Let me explain. A few times in my life, but one time in particular, I was asleep and dreaming. And within that dream I heard music. Now, I tend to write my dreams down whenever I’m not lazy enough and it was a very compelling, detailed dream. But here is the thing. I am not a musician. I was not trained as a musician. I do not have many–if any–of the tools to record, pattern, or create music.

So why did I get this sound? I tried copying it down in terms of rhythm. I will admit that I had some background playing the drums in elementary school and I even learned how to sing in a religious capacity. My family is a family of singers too. I also tend to listen to a lot of epic music: Classical, modern, Electric Body Music, video game soundtrack and just very eclectic things. So it doesn’t surprise me that some music has rubbed off in my head. I also admit that I am inspired by music and I collect certain tunes I like on Youtube.

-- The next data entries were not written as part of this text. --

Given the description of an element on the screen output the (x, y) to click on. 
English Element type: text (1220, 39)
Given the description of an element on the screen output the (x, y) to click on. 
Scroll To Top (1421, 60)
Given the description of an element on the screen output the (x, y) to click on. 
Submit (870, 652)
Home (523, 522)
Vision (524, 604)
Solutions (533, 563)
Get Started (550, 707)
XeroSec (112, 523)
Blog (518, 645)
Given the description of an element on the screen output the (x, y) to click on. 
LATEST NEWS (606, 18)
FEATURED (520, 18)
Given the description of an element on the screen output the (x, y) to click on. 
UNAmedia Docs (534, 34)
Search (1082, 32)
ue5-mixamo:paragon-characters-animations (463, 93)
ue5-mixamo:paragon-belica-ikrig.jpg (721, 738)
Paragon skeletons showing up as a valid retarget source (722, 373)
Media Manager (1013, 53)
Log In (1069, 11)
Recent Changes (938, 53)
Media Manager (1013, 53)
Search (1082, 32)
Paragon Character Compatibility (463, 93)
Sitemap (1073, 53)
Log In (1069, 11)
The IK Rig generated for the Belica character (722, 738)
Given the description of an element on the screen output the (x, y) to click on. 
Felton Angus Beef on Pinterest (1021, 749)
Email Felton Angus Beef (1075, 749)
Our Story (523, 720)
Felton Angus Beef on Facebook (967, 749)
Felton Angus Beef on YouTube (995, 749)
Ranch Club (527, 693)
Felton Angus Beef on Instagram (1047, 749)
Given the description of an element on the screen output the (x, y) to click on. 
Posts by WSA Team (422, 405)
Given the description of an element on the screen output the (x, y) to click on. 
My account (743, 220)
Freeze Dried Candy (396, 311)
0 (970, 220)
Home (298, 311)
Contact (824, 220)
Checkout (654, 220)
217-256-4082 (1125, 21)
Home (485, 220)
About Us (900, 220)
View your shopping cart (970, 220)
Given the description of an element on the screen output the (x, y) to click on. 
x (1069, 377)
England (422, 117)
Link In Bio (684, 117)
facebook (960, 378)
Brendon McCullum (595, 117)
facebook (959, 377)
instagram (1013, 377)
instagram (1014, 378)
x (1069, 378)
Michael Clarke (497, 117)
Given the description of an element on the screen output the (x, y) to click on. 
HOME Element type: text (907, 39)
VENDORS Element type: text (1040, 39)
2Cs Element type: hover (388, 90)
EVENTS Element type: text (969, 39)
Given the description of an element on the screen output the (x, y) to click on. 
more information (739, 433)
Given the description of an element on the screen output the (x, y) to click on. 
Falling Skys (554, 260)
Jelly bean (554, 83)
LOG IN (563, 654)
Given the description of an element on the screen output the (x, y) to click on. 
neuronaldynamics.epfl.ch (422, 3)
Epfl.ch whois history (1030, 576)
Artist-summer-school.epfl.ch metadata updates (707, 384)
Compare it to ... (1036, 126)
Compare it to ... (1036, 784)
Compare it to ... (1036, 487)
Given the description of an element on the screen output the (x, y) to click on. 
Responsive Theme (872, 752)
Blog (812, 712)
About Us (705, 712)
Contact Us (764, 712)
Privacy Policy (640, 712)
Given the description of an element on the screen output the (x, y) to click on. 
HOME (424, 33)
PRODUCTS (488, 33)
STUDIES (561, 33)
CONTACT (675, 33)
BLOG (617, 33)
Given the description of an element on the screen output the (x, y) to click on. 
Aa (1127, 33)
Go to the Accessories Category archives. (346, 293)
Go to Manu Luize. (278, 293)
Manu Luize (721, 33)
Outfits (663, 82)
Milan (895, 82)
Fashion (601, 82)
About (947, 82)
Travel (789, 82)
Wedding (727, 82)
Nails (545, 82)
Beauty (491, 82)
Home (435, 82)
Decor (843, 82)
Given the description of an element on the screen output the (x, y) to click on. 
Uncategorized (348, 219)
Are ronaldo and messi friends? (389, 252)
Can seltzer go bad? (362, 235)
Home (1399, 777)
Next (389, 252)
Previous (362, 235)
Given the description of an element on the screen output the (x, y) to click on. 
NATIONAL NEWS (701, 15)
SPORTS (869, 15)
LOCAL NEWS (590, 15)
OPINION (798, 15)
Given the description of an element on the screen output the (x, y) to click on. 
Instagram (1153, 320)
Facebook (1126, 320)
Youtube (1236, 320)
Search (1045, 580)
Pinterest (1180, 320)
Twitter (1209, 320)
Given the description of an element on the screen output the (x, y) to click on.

But if we go by the hypothesis of the genius, why would it choose me–a non-musician–to make music in? I mean, seriously, the closest I can get is lyrical poetry which, while not completely removed, is really not ideal for its preservation. So do I tell it to go away when it happens? Do I adapt it somehow?

Today on the subway, I was continuing to plod through Lesley Chamberlain’s book Nietzsche in Turin. At one point she goes into some length about Nietzeche’s influence from Wagner: particularly how his form of opera informed the structure of Thus Spoke Zarathustra. From what I understand, Chamberlain seems to argue that Zarathustra is a philosophical opera in written poetic form. Nietzsche also had musical background and attempted to write music and–I believe–librettos as well. Wagner even called him a “failed musician.” I personally think that Nietzsche was one of the most irreverent but paradoxically serious artistic philosophers that we have in the Western tradition.

But did Nietzsche make something new? Did his attention to archetypes, to written leitmotifs and human cycles, and lyrical turns of phrase and conventions make what some have called “bad poetry disguised as philosophy” or did he make something else entirely: something unique in the nineteenth century? Did he make some kind of prototypical medium just as Wagner changed the operatic one: that branches out over several mediums to make something else entirely?

I suppose that is one way to interpret how a genius of music can influence a writer, but I don’t know. Maybe it was the wrong genius. But then I feel music inside of me too. I think it’s in all of us. ln fact, I think one of the most beautiful things about Musicals is that they are art forms that bring to the surfaces the rhythms and sounds that we hear and feel inside of us. They are tonal equivalents of words or brush strokes that can use to mimic our external and internal environments: and only a few people can capture and manipulate these tones well. I am not one of these: unless you count poetry which I don’t do often.

Still … music, by it’s very name is associated with the muses, the daimon, the genius. Music is also structured by symbols: by written notes that are very eerily similar to how mathematic symbols are structured. They are said to have a very similar rhythm. While I have considerable difficulty with math, at the same time I know that it is a construction of ancient symbolic logic and understanding while music utilizes it but has great intuitive and creative aspects.

I guess I really don’t know what to tell you. Maybe it was my left-brain trying to tell me something in my sleep, or my right and left brain-parts trying to tell me a story in a slightly different way. Or maybe I should have more musician friends who can record down something that I can at least hum before I forget it. It’s just really fascinating and I hope that if that genius didn’t find what it needed from me, it went on to someone else he could … or maybe, it did find what it was looking for. I’ll never really know, but maybe I have yet to see.